Please copy these lines again, swapping "computer-use agent" for "desktop agent" everywhere it appears and changing nothing else.

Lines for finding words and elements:
________________________

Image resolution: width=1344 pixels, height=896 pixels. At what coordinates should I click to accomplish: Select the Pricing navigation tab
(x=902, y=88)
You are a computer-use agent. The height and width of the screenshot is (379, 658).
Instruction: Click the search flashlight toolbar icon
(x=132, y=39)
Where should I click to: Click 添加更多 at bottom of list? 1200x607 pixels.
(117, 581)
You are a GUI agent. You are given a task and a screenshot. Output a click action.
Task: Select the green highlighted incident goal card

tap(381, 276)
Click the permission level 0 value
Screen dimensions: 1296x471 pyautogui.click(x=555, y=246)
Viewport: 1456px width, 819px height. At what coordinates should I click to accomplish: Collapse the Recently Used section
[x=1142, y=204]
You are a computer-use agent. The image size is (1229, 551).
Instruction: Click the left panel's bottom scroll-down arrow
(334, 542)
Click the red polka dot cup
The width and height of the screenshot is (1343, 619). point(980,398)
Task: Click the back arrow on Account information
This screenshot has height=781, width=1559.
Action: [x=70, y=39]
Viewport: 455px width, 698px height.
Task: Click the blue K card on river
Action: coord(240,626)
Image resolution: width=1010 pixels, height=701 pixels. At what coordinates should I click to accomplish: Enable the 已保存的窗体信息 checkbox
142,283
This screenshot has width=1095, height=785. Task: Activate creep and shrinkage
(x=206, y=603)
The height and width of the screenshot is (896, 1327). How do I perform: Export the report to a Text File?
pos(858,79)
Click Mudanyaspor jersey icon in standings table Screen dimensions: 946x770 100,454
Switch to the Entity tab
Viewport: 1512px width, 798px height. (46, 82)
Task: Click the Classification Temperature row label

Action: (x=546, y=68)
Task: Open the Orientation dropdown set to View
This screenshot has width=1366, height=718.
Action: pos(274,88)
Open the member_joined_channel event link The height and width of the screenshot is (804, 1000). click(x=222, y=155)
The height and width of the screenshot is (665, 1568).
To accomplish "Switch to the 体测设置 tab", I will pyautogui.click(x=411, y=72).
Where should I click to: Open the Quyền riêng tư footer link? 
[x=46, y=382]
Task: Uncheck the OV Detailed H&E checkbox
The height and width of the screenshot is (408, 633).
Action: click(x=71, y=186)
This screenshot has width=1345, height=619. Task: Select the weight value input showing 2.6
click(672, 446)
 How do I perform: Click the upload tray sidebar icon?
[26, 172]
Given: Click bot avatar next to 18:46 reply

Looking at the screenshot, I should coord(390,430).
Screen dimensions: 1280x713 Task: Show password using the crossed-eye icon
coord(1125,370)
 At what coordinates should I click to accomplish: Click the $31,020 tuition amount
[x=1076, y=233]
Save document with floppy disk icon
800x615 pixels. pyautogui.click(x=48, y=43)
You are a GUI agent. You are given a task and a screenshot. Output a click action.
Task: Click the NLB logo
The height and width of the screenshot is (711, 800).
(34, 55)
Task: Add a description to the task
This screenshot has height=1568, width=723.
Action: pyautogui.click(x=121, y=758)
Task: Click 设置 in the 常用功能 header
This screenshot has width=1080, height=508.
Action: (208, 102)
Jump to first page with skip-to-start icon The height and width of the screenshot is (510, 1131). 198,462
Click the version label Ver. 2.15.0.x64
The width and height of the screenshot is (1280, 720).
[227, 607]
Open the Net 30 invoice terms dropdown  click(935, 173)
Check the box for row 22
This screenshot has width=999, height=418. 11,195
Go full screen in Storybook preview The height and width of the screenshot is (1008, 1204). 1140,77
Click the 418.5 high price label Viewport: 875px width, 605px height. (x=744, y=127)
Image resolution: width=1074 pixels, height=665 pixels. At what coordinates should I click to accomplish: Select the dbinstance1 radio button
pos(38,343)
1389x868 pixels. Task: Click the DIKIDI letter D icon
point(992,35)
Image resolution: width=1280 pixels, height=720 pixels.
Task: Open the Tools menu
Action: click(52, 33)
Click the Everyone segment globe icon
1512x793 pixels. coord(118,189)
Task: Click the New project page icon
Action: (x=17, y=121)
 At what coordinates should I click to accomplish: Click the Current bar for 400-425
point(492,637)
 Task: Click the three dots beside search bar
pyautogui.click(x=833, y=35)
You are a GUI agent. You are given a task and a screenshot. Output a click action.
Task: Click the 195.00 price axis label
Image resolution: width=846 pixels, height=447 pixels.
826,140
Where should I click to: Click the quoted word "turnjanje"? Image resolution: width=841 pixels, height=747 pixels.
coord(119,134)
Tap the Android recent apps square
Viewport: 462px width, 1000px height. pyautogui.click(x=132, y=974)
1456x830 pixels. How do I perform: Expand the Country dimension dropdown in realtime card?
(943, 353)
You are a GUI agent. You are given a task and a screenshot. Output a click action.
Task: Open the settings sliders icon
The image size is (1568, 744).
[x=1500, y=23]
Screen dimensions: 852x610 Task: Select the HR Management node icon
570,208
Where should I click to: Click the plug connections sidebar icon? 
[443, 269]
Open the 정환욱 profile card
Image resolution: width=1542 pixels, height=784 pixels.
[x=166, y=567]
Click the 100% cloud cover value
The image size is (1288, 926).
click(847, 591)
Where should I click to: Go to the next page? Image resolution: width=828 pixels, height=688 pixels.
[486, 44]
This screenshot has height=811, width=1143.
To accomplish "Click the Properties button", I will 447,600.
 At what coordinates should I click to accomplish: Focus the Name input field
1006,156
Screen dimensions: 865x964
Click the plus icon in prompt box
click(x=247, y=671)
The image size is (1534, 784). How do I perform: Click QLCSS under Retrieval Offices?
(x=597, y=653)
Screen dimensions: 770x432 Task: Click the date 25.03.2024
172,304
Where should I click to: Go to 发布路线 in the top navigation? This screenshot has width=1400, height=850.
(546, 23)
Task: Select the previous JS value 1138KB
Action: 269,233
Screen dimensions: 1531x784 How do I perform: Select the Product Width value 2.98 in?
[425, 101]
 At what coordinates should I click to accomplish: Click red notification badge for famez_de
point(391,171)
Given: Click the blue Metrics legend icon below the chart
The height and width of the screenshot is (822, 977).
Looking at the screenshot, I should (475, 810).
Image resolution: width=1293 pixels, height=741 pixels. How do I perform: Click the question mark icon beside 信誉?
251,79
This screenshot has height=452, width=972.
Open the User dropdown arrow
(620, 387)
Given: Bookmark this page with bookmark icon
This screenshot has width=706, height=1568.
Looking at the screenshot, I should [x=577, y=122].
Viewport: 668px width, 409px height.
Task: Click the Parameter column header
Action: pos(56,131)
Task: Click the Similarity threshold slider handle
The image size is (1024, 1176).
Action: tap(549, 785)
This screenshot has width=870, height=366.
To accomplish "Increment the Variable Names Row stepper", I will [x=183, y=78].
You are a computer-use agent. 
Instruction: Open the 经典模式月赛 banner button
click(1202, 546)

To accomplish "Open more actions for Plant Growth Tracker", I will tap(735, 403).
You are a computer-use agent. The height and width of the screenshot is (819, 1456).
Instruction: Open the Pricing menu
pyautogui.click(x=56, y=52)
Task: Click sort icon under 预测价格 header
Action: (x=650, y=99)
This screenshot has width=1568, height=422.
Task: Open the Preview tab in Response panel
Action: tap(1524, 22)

________________________

### IN RESPONSE
Image resolution: width=1344 pixels, height=896 pixels. At what coordinates should I click to accomplish: Select the Pricing navigation tab
(x=902, y=88)
You are a desktop agent. The height and width of the screenshot is (379, 658).
Instruction: Click the search flashlight toolbar icon
(x=132, y=39)
Where should I click to: Click 添加更多 at bottom of list? 1200x607 pixels.
(117, 581)
You are a GUI agent. You are given a task and a screenshot. Output a click action.
Task: Select the green highlighted incident goal card

tap(381, 276)
Click the permission level 0 value
Screen dimensions: 1296x471 pyautogui.click(x=555, y=246)
Viewport: 1456px width, 819px height. At what coordinates should I click to accomplish: Collapse the Recently Used section
[x=1142, y=204]
You are a desktop agent. The image size is (1229, 551).
Instruction: Click the left panel's bottom scroll-down arrow
(334, 542)
Click the red polka dot cup
The width and height of the screenshot is (1343, 619). point(980,398)
Task: Click the back arrow on Account information
This screenshot has height=781, width=1559.
Action: [x=70, y=39]
Viewport: 455px width, 698px height.
Task: Click the blue K card on river
Action: coord(240,626)
Image resolution: width=1010 pixels, height=701 pixels. At what coordinates should I click to accomplish: Enable the 已保存的窗体信息 checkbox
142,283
This screenshot has width=1095, height=785. Task: Activate creep and shrinkage
(x=206, y=603)
The height and width of the screenshot is (896, 1327). How do I perform: Export the report to a Text File?
pos(858,79)
Click Mudanyaspor jersey icon in standings table Screen dimensions: 946x770 100,454
Switch to the Entity tab
Viewport: 1512px width, 798px height. (46, 82)
Task: Click the Classification Temperature row label

Action: (x=546, y=68)
Task: Open the Orientation dropdown set to View
This screenshot has width=1366, height=718.
Action: pos(274,88)
Open the member_joined_channel event link The height and width of the screenshot is (804, 1000). click(x=222, y=155)
The height and width of the screenshot is (665, 1568).
To accomplish "Switch to the 体测设置 tab", I will pyautogui.click(x=411, y=72).
Where should I click to: Open the Quyền riêng tư footer link? 
[x=46, y=382]
Task: Uncheck the OV Detailed H&E checkbox
The height and width of the screenshot is (408, 633).
Action: click(x=71, y=186)
This screenshot has width=1345, height=619. Task: Select the weight value input showing 2.6
click(672, 446)
 How do I perform: Click the upload tray sidebar icon?
[26, 172]
Given: Click bot avatar next to 18:46 reply

Looking at the screenshot, I should coord(390,430).
Screen dimensions: 1280x713 Task: Show password using the crossed-eye icon
coord(1125,370)
 At what coordinates should I click to accomplish: Click the $31,020 tuition amount
[x=1076, y=233]
Save document with floppy disk icon
800x615 pixels. pyautogui.click(x=48, y=43)
You are a GUI agent. You are given a task and a screenshot. Output a click action.
Task: Click the NLB logo
The height and width of the screenshot is (711, 800).
(34, 55)
Task: Add a description to the task
This screenshot has height=1568, width=723.
Action: pyautogui.click(x=121, y=758)
Task: Click 设置 in the 常用功能 header
This screenshot has width=1080, height=508.
Action: (208, 102)
Jump to first page with skip-to-start icon The height and width of the screenshot is (510, 1131). 198,462
Click the version label Ver. 2.15.0.x64
The width and height of the screenshot is (1280, 720).
[227, 607]
Open the Net 30 invoice terms dropdown  click(935, 173)
Check the box for row 22
This screenshot has width=999, height=418. 11,195
Go full screen in Storybook preview The height and width of the screenshot is (1008, 1204). 1140,77
Click the 418.5 high price label Viewport: 875px width, 605px height. (x=744, y=127)
Image resolution: width=1074 pixels, height=665 pixels. At what coordinates should I click to accomplish: Select the dbinstance1 radio button
pos(38,343)
1389x868 pixels. Task: Click the DIKIDI letter D icon
point(992,35)
Image resolution: width=1280 pixels, height=720 pixels.
Task: Open the Tools menu
Action: click(52, 33)
Click the Everyone segment globe icon
1512x793 pixels. coord(118,189)
Task: Click the New project page icon
Action: (x=17, y=121)
 At what coordinates should I click to accomplish: Click the Current bar for 400-425
point(492,637)
 Task: Click the three dots beside search bar
pyautogui.click(x=833, y=35)
You are a GUI agent. You are given a task and a screenshot. Output a click action.
Task: Click the 195.00 price axis label
Image resolution: width=846 pixels, height=447 pixels.
826,140
Where should I click to: Click the quoted word "turnjanje"? Image resolution: width=841 pixels, height=747 pixels.
coord(119,134)
Tap the Android recent apps square
Viewport: 462px width, 1000px height. pyautogui.click(x=132, y=974)
1456x830 pixels. How do I perform: Expand the Country dimension dropdown in realtime card?
(943, 353)
You are a GUI agent. You are given a task and a screenshot. Output a click action.
Task: Open the settings sliders icon
The image size is (1568, 744).
[x=1500, y=23]
Screen dimensions: 852x610 Task: Select the HR Management node icon
570,208
Where should I click to: Click the plug connections sidebar icon? 
[443, 269]
Open the 정환욱 profile card
Image resolution: width=1542 pixels, height=784 pixels.
[x=166, y=567]
Click the 100% cloud cover value
The image size is (1288, 926).
click(847, 591)
Where should I click to: Go to the next page? Image resolution: width=828 pixels, height=688 pixels.
[486, 44]
This screenshot has height=811, width=1143.
To accomplish "Click the Properties button", I will 447,600.
 At what coordinates should I click to accomplish: Focus the Name input field
1006,156
Screen dimensions: 865x964
Click the plus icon in prompt box
click(x=247, y=671)
The image size is (1534, 784). How do I perform: Click QLCSS under Retrieval Offices?
(x=597, y=653)
Screen dimensions: 770x432 Task: Click the date 25.03.2024
172,304
Where should I click to: Go to 发布路线 in the top navigation? This screenshot has width=1400, height=850.
(546, 23)
Task: Select the previous JS value 1138KB
Action: 269,233
Screen dimensions: 1531x784 How do I perform: Select the Product Width value 2.98 in?
[425, 101]
 At what coordinates should I click to accomplish: Click red notification badge for famez_de
point(391,171)
Given: Click the blue Metrics legend icon below the chart
The height and width of the screenshot is (822, 977).
Looking at the screenshot, I should (475, 810).
Image resolution: width=1293 pixels, height=741 pixels. How do I perform: Click the question mark icon beside 信誉?
251,79
This screenshot has height=452, width=972.
Open the User dropdown arrow
(620, 387)
Given: Bookmark this page with bookmark icon
This screenshot has width=706, height=1568.
Looking at the screenshot, I should [x=577, y=122].
Viewport: 668px width, 409px height.
Task: Click the Parameter column header
Action: pos(56,131)
Task: Click the Similarity threshold slider handle
The image size is (1024, 1176).
Action: tap(549, 785)
This screenshot has width=870, height=366.
To accomplish "Increment the Variable Names Row stepper", I will [x=183, y=78].
You are a desktop agent. 
Instruction: Open the 经典模式月赛 banner button
click(1202, 546)

To accomplish "Open more actions for Plant Growth Tracker", I will tap(735, 403).
You are a desktop agent. The height and width of the screenshot is (819, 1456).
Instruction: Open the Pricing menu
pyautogui.click(x=56, y=52)
Task: Click sort icon under 预测价格 header
Action: (x=650, y=99)
This screenshot has width=1568, height=422.
Task: Open the Preview tab in Response panel
Action: tap(1524, 22)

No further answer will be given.